Чтение онлайн

ЖАНРЫ

Закат Европы. Том 1. Образ и действительность
Шрифт:

12

Изложим теперь вкратце противоположность аполлоновского и фаустовского идеалов человечества. Изображение нагого тела и портрет относятся друг к другу как тело и пространство, как мгновение и вечность, как передний план и глубина, как число эвклидовское и аналитическое, как мера и отношение. Античная пластика, для которой обнаженная поверхность человеческого тела сделалась почти единственным способом выражения, работала над воплощением вполне наличного по времени и по месту. Статуя пускает корни в почву, музыка — а западный портрет есть музыка, душа, сотканная из красочных тонов, — устремляется в безграничное пространство. Фреска связана, срослась со стеной: масляная живопись, как живопись станковая, свободна от ограничения

350

местом. Аполлоновский язык форм выражения раскрывает

только ставшее, фаустовский — главным образом становление.

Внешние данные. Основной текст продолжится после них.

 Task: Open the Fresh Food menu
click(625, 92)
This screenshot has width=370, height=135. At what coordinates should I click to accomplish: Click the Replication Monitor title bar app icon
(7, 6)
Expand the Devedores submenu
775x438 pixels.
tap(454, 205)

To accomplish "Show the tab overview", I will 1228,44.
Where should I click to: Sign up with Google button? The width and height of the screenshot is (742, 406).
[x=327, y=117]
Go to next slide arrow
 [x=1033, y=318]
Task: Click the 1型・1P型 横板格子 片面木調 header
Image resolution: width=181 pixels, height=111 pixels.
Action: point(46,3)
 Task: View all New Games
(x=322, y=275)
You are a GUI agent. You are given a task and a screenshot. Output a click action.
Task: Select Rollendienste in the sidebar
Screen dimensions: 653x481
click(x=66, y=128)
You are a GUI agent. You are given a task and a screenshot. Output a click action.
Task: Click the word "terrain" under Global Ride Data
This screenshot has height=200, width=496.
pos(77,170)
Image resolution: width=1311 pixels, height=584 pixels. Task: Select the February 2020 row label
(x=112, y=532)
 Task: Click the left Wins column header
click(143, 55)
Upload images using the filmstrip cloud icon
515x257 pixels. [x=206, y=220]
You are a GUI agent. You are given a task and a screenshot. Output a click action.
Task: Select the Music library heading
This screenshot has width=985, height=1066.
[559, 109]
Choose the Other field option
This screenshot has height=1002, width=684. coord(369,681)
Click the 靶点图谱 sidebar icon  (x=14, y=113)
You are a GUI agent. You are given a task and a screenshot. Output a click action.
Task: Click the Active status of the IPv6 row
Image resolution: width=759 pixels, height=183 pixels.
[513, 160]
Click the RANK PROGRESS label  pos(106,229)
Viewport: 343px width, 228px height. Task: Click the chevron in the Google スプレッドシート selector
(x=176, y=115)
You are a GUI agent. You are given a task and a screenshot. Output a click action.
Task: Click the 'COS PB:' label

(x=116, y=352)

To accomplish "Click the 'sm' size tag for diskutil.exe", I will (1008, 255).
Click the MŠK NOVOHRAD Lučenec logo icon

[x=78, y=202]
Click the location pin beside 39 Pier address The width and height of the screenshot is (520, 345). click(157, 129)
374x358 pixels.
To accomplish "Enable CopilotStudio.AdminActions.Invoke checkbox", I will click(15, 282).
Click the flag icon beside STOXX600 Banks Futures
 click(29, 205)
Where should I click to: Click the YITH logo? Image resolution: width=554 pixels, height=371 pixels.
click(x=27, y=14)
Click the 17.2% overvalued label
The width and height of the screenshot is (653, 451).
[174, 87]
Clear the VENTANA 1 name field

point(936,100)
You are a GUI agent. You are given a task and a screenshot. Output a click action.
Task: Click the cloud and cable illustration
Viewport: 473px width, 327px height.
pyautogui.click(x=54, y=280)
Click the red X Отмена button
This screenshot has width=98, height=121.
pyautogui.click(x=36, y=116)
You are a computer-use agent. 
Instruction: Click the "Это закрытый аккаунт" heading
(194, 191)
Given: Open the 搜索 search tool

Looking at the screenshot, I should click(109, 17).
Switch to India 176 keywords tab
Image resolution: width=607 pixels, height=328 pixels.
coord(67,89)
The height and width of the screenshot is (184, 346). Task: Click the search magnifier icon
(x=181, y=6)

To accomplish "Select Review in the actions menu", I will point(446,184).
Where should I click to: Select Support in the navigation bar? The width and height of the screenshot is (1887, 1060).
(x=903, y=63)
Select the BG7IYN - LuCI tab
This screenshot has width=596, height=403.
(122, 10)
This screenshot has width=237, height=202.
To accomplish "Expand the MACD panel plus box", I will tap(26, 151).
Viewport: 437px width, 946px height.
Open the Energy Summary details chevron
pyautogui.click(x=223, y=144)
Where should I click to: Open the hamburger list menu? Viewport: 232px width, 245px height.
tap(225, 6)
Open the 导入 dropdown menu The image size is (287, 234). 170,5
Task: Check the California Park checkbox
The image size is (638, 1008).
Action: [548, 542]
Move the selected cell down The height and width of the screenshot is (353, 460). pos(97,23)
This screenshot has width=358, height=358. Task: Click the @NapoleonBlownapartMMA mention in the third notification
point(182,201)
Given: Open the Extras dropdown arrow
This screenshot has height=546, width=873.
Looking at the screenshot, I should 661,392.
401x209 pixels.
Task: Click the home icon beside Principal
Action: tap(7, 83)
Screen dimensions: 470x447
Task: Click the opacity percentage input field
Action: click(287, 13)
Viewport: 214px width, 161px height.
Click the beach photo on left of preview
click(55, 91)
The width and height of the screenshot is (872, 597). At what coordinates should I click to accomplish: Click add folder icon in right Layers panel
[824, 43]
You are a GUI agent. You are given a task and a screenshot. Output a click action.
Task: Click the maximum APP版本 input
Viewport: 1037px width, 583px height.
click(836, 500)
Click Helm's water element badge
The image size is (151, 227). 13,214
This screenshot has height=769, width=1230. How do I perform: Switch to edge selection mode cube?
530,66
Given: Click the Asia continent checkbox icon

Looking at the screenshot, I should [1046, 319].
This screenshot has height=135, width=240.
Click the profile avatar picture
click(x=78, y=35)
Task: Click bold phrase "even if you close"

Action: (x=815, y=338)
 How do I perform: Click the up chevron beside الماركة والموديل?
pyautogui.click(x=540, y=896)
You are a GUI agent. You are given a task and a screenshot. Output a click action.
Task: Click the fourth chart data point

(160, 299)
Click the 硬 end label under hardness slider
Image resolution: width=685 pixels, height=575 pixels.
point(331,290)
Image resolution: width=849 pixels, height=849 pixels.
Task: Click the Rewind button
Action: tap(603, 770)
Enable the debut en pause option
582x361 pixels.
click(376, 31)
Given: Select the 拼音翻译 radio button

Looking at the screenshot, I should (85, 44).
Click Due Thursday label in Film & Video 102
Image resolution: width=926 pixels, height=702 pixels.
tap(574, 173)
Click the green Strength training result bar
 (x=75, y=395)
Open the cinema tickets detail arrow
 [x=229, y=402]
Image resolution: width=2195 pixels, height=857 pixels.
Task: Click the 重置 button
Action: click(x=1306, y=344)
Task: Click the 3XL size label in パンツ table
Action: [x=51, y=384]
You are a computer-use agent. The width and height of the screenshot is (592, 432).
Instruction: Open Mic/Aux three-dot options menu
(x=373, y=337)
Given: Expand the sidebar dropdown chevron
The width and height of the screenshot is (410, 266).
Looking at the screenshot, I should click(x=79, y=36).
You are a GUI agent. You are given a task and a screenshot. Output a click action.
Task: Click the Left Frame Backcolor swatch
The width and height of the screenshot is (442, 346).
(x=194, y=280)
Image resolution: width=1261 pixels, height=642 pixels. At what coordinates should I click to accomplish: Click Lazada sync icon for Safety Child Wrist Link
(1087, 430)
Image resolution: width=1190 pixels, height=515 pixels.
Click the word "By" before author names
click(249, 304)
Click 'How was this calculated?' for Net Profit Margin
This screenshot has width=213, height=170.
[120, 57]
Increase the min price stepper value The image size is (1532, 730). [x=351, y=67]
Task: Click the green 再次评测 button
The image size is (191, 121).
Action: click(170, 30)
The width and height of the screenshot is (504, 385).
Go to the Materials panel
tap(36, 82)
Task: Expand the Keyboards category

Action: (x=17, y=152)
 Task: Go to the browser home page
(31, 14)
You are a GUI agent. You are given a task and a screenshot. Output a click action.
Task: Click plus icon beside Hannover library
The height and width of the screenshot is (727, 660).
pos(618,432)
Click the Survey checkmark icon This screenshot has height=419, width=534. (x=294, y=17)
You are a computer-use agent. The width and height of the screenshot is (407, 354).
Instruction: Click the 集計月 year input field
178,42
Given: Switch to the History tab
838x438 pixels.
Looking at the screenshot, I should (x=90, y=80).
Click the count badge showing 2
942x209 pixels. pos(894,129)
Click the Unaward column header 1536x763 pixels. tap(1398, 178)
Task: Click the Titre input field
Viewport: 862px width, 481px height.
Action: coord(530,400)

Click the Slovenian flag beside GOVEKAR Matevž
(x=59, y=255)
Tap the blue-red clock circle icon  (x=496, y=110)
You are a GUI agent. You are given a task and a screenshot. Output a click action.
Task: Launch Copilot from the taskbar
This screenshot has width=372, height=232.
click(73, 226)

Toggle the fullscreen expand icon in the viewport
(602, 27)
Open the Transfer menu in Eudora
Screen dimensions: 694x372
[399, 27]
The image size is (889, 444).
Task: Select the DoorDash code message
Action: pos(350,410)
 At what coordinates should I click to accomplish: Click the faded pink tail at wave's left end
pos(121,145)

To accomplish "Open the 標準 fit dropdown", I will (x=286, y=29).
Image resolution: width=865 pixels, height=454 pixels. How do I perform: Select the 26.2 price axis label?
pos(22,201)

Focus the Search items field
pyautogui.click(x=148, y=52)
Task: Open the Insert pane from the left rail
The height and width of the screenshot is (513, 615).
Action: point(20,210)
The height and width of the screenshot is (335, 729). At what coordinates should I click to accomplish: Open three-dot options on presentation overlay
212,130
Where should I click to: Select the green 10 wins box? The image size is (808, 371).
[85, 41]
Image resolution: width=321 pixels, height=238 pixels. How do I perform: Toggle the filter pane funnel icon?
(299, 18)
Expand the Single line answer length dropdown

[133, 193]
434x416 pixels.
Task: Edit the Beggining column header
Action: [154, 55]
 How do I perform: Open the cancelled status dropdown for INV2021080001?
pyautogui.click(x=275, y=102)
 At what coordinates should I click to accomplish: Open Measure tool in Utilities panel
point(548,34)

Вследствие этого к числу лучших и самых искренних произведений западного искусства принадлежат портреты детские и семейные. Аттической пластике эти мотивы были совершенно недоступны. Ребенок связывает прошедшее и будущее. В любом изображающем человека искусстве, которое предъявляет претензию на символическое значение, он выражает длительность

в смене явлений и бесконечность жизни. Но античная жизнь исчерпывала себя в полноте мгновения, и античные люди закрывали глаза на отдаленное во времени. Они думали о связанных кровным родством людях, которых видели около себя, но не о грядущих поколениях. Поэтому не было другого искусства, которое столь же решительно, как греческое, избегало изображения детей. Вспомним все изобилие детских образов, которые возникли, начиная от ранней готики вплоть до умирающего рококо и в особенности в эпоху Ренессанса, и попробуем отыскать среди произведений, обладающих некоторым значением, вплоть до Александра, хотя бы одно, которое намеренно наряду с развитым телом мужчины и женщины ставит детское тело, чье существование принадлежит будущему.

В идее материнства заключается бесконечное становление. Подобно тому как мистический акт переживания глубины — времени, судьбы — творит из чувственного протяженность, а следовательно и мир, так путем материнства возникает телесный человек как отдельный член этого мира. Все символы времени и дали суть также символы материнства. В образе матери сосредоточивается смысл последовательной смены поколений, смысл намеренный и заранее намеченный. Заботливость есть исконное чувство будущего, и всякая заботливость вытекает из материнства. Она проявляется в образованиях и идеях семьи и государства и в принципе наследственности, лежащем в основе семьи и государства, а равным образом в рядах рельефов, в аллеях сфинксов египетского искусства и в бесконечных далевых ландшафтах и в перспективах западного. В династии (дворянстве) воплощается забота, будущее, воля к длительности. Настоящее государство — подобное египетскому или прусскому — может существовать только там, где в людях есть династическое чувство.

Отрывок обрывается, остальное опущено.